To do: Taking the lines below one at a time, count those with the string "Given" and give the result alone.

Segment Open

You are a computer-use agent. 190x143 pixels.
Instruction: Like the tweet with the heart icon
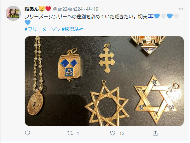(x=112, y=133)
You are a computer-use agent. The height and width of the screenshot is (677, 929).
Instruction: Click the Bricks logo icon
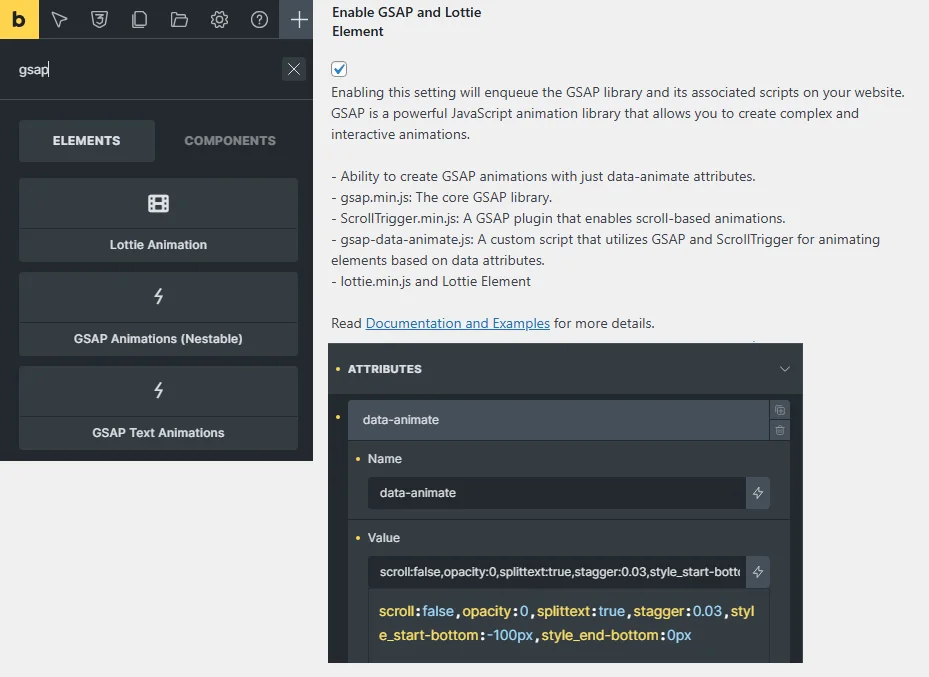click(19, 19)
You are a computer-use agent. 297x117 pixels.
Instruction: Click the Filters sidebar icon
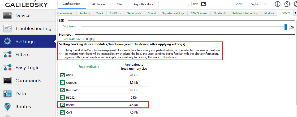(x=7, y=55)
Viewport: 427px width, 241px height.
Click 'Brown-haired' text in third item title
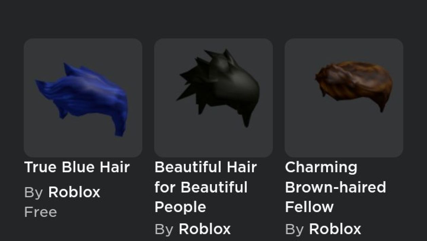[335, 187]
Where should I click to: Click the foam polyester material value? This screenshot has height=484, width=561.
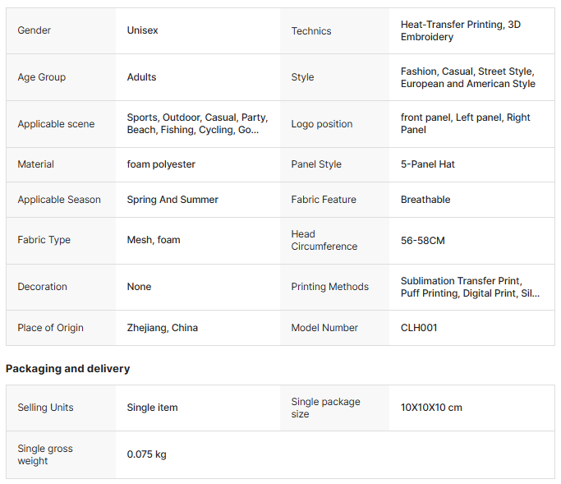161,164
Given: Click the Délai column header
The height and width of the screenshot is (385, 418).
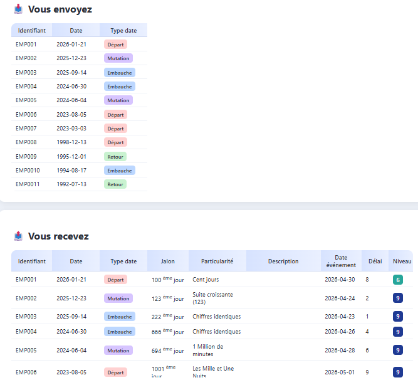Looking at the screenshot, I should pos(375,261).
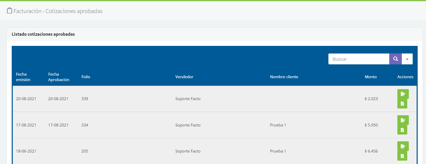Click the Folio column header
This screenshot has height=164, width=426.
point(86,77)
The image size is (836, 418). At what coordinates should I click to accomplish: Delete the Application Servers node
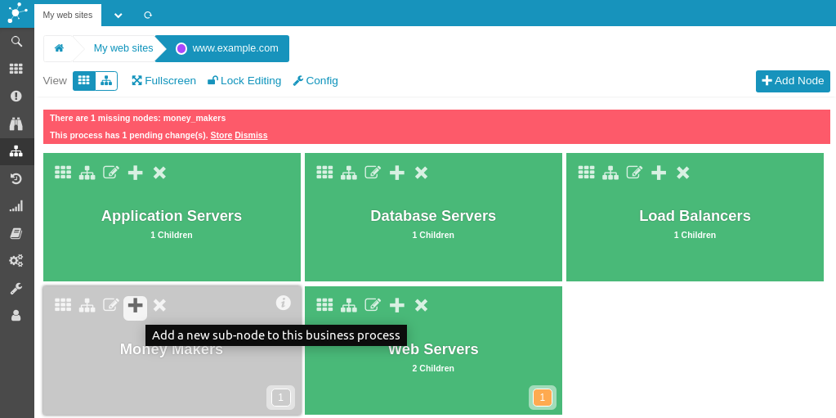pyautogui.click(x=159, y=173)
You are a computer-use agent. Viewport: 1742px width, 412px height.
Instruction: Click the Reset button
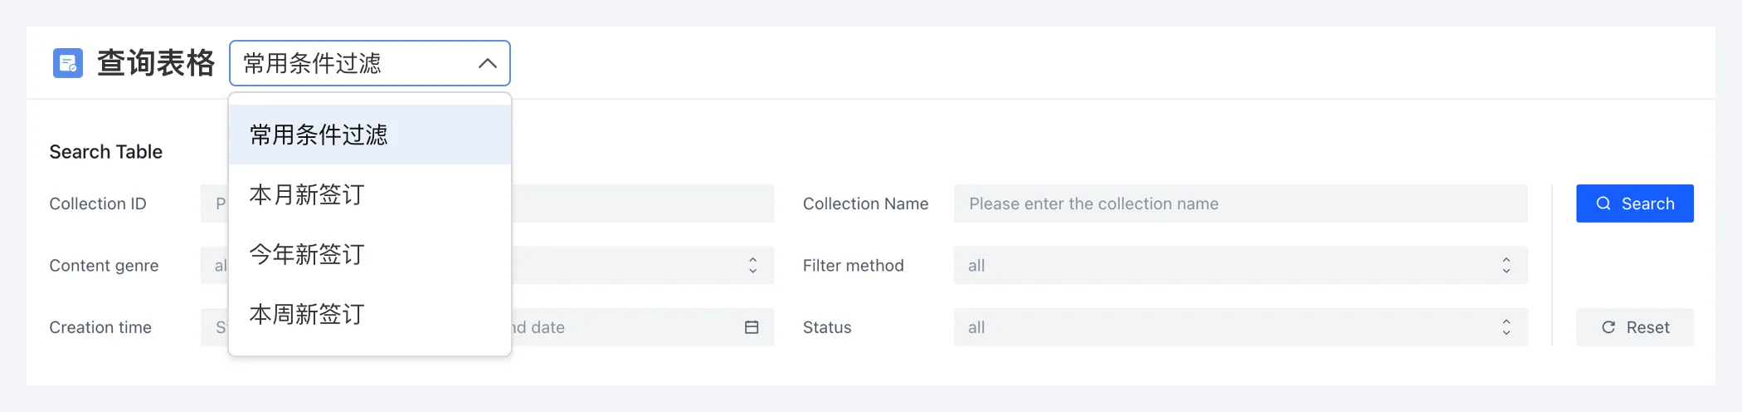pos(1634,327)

Segment Closed
Segment Open

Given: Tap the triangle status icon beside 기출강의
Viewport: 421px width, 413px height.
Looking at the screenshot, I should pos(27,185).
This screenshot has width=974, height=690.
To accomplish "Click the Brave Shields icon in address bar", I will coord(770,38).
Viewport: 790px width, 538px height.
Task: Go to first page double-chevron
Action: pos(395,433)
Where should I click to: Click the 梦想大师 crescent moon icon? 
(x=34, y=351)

Segment Closed

Solved problem: 2